F6-2: Mutual Inductance - Transformers

NB: Students are advised to perform experiment F6-1 Self Inductance before attempting F6-2.

Apparatus

Coils 300 turns & 150 turns; wire for 20 turn & 10 turn coils; 2 iron C-cores; C-core clip; \(10\Omega\) and \(5\Omega\) resistors; CRO (oscilloscope); AC power supply; connecting leads (5 short).

NB: This experiment requires mains electricity.

Procedure

  1. Construct the following:

    F6-2.1

  1. Using \(N_p\) = 150 turns, \(N_s\) = 10 turns. Measure and set \(V_{in} = V_p = 4 \text{V}\) peak. Measure \(V_s\) peak. Calculate \(\frac{V_p}{V_s}\) and \(\frac{N_p}{N_s}\) and compare their values.

  2. Repeat a) with the following numbers of turns:

    F6-2.2

  3. Keeping \(N_p = 150\) turns and \(N_s = 300\) turns, reduce \(V_{in} = V_p\) to \(2\text{V}\) peak. Measure \(V_s\) peak, and calculate and compare \(\frac{V_p}{V_s}\) and \(\frac{N_p}{N_s}\).

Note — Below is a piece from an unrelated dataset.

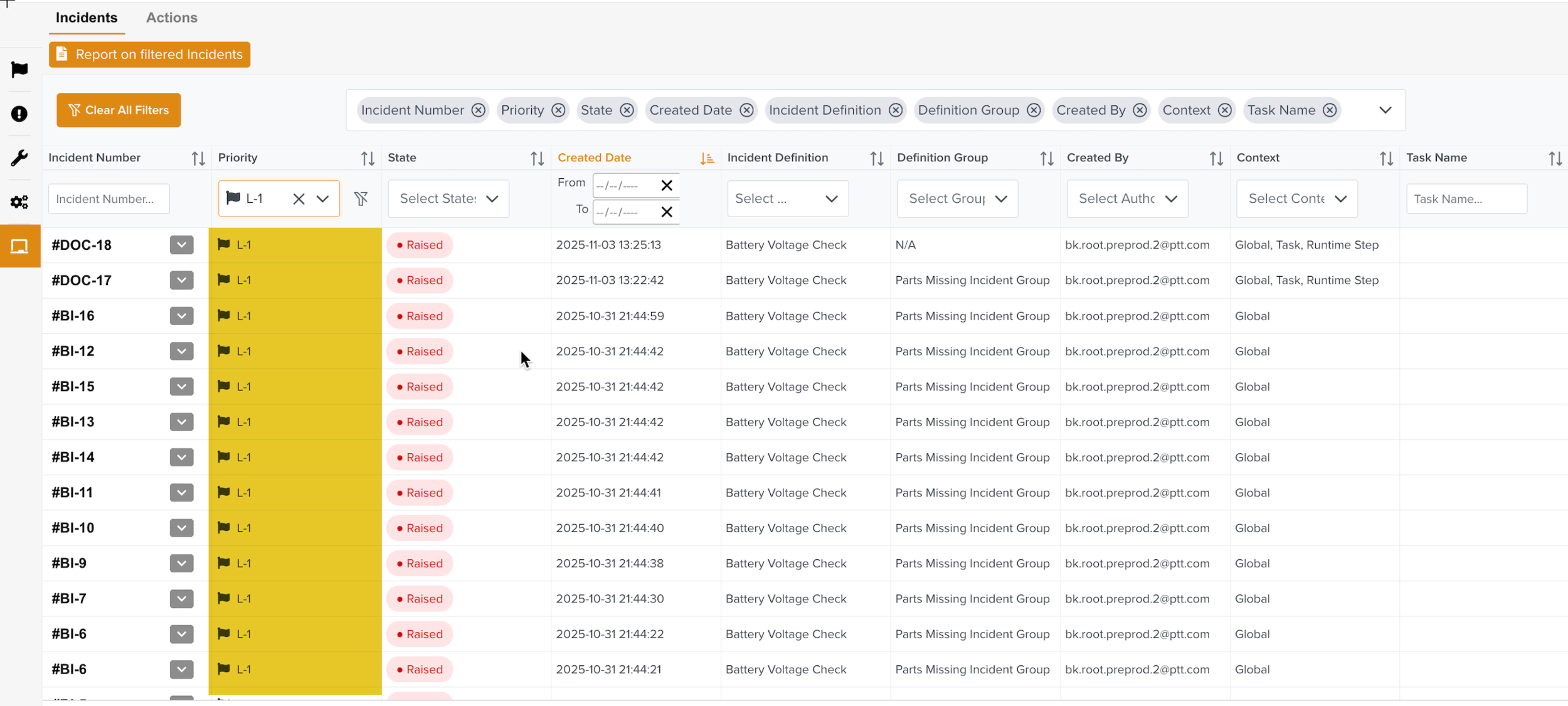Viewport: 1568px width, 706px height.
Task: Open the Select States dropdown
Action: pos(448,199)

  4. Remove the clip from the iron cores, and remove one C-core. Place two coils, one on each arm of a single C-core. Again use \(N_p = 150\) turns and \(N_s = 300\) turns. Set \(V_{in} = V_p = 4\text{V}\) peak. Measure \(V_s\).

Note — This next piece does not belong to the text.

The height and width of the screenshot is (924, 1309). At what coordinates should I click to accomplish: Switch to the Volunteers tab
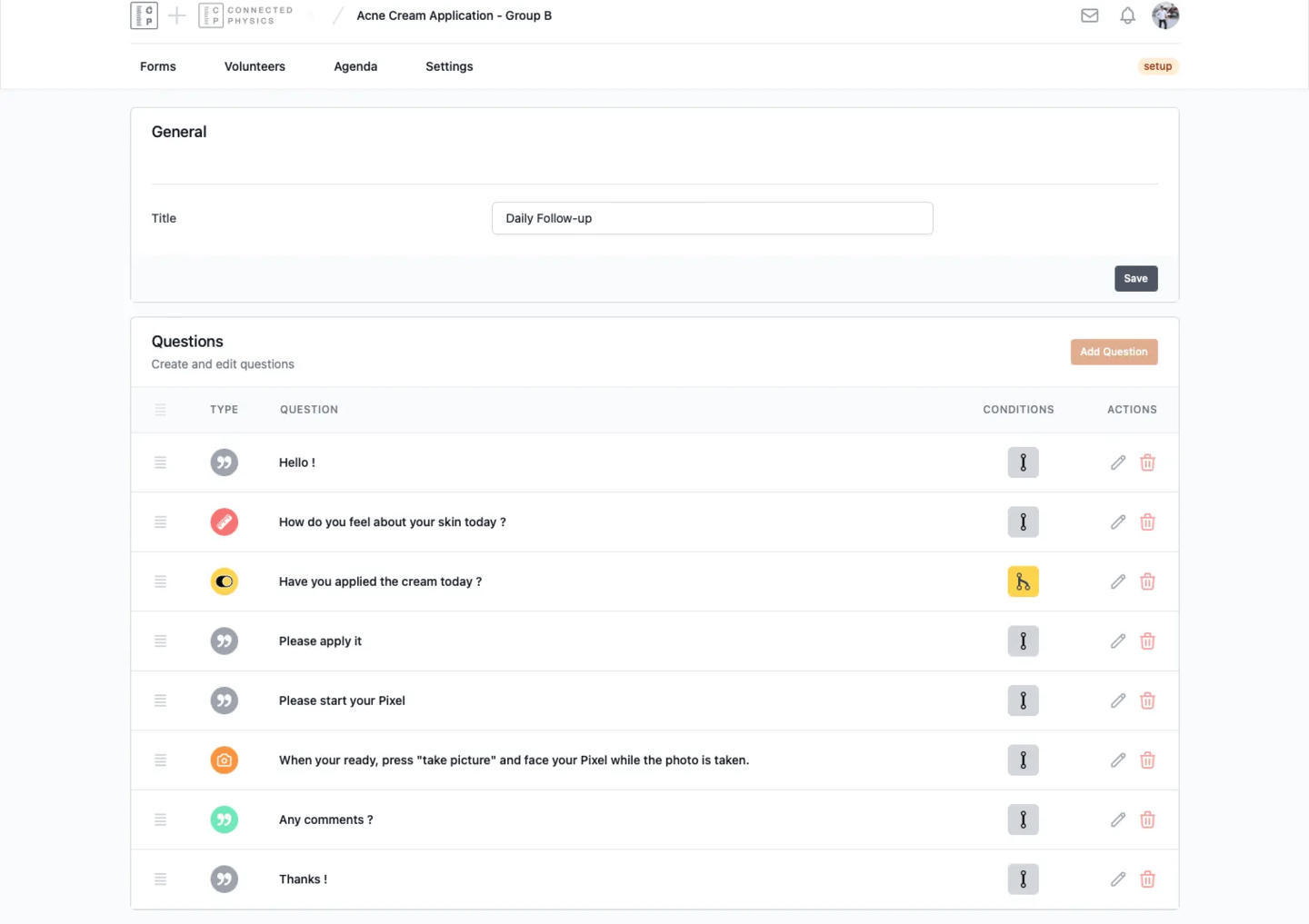[255, 66]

  1. Construct the following with \(N_p = 300\) turns, \(N_s = 150\) turns, and an extra test coil of 10 turns as shown:

    F6-2.3

  1. Connect the CRO to measure \(V_p\) peak, and set \(V_{in}\) so that \(V_p = 4\)V peak.
  2. Measure \(V_R\) peak, and thus calculate \(I_p\) peak, the current in the primary circuit.
  3. Measure \(V_T\) peak, across the 10 turn test coil.
  4. Connect a \(5\Omega\) resistor between A and B, across the 150 turn secondary coil. Connect the CRO to measure \(V_p\) and adjust \(V_{in}\) so that \(V_p = 4\)V peak.
  5. Measure \(V_R\) peak, and thus calculate \(I_p\) peak.
  6. Measure \(V_T\) peak again. This should be about the same size as the value measured in procedure 2 c) above.

Theory

  1. Flux \(\Phi\) and induced emf \(E\) are related by the following:

    \[E_p = -N_p \frac{d \Phi_s}{dt} \label{eqnA} \tag{equation A}\]
    \[E_s = -N_s \frac{d \Phi_p}{dt} \label{eqnB} \tag{equation B}\]

    The unit of flux is the weber - Wb. When \(\Phi_s\) (the flux through the secondary coil) \(=\Phi_p\) (the flux through the primary coil), then:

    \[\frac{d \Phi_s}{dt} = \frac{d \Phi_p}{dt}\]

    therefore:

    \[\frac{E_s}{N_s} = \frac{E_p}{N_p}\]

    thus:

    \[\frac{E_p}{E_s} = \frac{N_p}{N_s}\]

    If the resistances of the primary coil and the secondary coil are both low and the currents flowing through them are not too large, then:

    \[V_p \approx E_p \quad \text{and} \quad V_s \approx E_s\]
  2. The 10 turn coil is used to detect if the flux \(\Phi\) in the iron core changes in the experiment. If \(\Phi = \Phi_{peak} \sin \omega t\), then \(\ref{eqnB}\) can be used to show that \(V_T\) peak \(\propto \Phi_{peak}\), provided that \(\omega\) is constant.

Analysis

  1. Why, in experiment 1a) to 1c), are the two calculated ratios not exactly equal (hint: use the theory, and the fact that the primary coil has some resistance)?
  2. Use the theory to explain the result of procedure 1 d).
  3. According to Lenz’s Law, the induced current in the secondary coil in the procedure 2 d) is in such a direction so as to reduce the flux in the core. However procedure 2 f) shows that the flux remains approximately constant. How is this possible (hint: consider the primary coil)?
  4. Give an explanation in terms of power flow for the change in \(I_p\) produced as a result of connecting the \(5\Omega\) resistor to the secondary coil.
    1. These coils are simple electrical transformers. What are the causes of power loss in a transformer, and how can they be minimised?
    2. All electricity supply companies use transformers in their power distribution systems. Explain, giving reasons, how they are used.